The Senate vote in favour of Maeve’s Law is a great leap forward for the families of individuals suffering with severe mitochondrial disorders.  Treatment options for mitochondrial disease sufferers are extremely limited.  When the disorder is due to a genetic mistake in mitochondrial DNA (mtDNA), reproductive options for couples to prevent severe disease in their children are extremely limited.

The carriage of this Bill gives families real hope that they will be able to have what most of us take for granted, namely being able to have a happy and healthy baby.
 
The detailed and respectful discussion by both Houses of Parliament has been admirable, and coupled with the very rigorous scientific, ethical and public discussion both here in Australia and in the UK in recent years, the Australian community can be confident that in establishing mitochondrial donation here in Australia, the highest possible standards will be applied.
 
I look forward to the next steps in making mitochondrial donation a reality in Australia.

This is an important step forward for families affected by mitochondrial diseases, allowing them to have genetically related children without passing on the mutations in mitochondrial DNA that can cause devastating diseases. This outcome recognises the significant benefit that this technology may bring to some families in Australia. At the same time, we also need to keep in mind that there is still a lot of work to be done to ensure that the actual implementation of mitochondrial donation in Australia is done in an ethically robust way.  It is important to ensure that this appropriately balances the interests of all stakeholders, including oocyte donors and the children that may be born using this technology.

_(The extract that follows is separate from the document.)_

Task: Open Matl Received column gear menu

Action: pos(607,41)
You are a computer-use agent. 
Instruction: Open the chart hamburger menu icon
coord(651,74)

I am delighted that Maeve’s law has now been passed. Mothers will be able to have the opportunity to use highly regulated IVF techniques to give birth to babies without passing down genetic defects through their mitochondria.

This gives Australian families who have a history of mitochondrial disease the potential to stop passing this disorder to their children and their children’s children

The babies born using this technique will still have all the genetic features from their mum and dad except for the tiny amount of healthy DNA that comes from the donated mitochondria.The donated mitochondrial DNA helps to encode some of the machinery needed to power our cells.

This is wonderful news for Australia, and I thank the major parties for allowing members to have a conscience vote to pass this law.